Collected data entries
________
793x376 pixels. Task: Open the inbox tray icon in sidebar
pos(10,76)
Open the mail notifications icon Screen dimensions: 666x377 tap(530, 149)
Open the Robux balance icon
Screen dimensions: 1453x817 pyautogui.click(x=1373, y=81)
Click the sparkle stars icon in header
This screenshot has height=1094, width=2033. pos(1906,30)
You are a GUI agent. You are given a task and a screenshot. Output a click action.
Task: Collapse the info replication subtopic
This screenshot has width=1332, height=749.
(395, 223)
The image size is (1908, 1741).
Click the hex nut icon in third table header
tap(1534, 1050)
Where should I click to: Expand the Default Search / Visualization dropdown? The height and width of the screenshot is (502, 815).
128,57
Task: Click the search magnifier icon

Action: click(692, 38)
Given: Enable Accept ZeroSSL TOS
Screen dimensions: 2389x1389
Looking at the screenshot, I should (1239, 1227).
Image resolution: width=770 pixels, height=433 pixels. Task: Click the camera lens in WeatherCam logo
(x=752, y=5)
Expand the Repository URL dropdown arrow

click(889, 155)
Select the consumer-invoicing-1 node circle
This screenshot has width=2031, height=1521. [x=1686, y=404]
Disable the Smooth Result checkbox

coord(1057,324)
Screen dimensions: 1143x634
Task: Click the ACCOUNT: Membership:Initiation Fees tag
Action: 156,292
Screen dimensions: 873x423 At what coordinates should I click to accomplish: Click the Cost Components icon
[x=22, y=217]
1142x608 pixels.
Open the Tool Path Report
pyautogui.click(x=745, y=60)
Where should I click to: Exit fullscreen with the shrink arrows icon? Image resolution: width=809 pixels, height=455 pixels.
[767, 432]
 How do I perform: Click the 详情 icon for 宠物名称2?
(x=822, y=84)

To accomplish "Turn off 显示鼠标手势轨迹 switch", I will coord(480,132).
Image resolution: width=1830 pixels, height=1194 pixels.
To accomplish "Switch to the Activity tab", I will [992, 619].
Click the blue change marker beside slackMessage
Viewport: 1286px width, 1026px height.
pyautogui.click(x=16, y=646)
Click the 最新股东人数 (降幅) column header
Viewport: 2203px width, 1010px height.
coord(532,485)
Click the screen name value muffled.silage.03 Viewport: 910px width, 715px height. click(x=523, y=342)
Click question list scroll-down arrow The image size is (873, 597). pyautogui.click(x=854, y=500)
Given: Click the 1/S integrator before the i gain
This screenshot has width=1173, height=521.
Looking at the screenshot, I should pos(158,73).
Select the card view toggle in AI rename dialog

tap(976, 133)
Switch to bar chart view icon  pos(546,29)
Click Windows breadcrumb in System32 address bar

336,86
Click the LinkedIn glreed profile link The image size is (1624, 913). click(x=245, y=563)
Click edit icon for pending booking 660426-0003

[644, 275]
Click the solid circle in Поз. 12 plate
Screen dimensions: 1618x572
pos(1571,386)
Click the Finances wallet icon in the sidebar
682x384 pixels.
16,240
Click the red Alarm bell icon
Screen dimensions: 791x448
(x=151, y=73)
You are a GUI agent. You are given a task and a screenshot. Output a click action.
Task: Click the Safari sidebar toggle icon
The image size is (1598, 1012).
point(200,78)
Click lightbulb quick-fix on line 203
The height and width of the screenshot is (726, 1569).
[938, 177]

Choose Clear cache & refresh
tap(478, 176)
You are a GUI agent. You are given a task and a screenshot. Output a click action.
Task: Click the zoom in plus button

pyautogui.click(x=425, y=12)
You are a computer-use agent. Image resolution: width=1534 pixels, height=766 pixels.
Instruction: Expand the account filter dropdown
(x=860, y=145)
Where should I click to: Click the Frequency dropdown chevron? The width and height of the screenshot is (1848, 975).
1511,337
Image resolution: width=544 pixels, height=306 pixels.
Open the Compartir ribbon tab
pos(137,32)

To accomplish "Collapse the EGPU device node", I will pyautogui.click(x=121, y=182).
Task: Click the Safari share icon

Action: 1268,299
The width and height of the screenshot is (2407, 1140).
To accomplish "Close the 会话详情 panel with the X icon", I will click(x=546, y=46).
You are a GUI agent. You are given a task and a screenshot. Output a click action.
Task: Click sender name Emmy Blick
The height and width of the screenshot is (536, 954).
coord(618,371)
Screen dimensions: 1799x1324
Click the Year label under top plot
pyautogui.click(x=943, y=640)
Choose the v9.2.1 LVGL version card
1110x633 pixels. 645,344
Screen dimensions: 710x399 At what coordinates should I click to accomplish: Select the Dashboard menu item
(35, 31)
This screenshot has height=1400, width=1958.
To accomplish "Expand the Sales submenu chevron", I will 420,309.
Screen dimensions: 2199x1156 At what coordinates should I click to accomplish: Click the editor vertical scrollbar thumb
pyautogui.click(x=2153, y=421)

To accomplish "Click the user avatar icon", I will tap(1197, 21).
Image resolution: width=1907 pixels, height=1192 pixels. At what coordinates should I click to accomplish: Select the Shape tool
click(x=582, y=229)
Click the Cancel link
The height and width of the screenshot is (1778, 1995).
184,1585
________
[About this task]
Work through the records line by line and tally those that include the word "Collapse". Give the number alone.

[Written answer]
2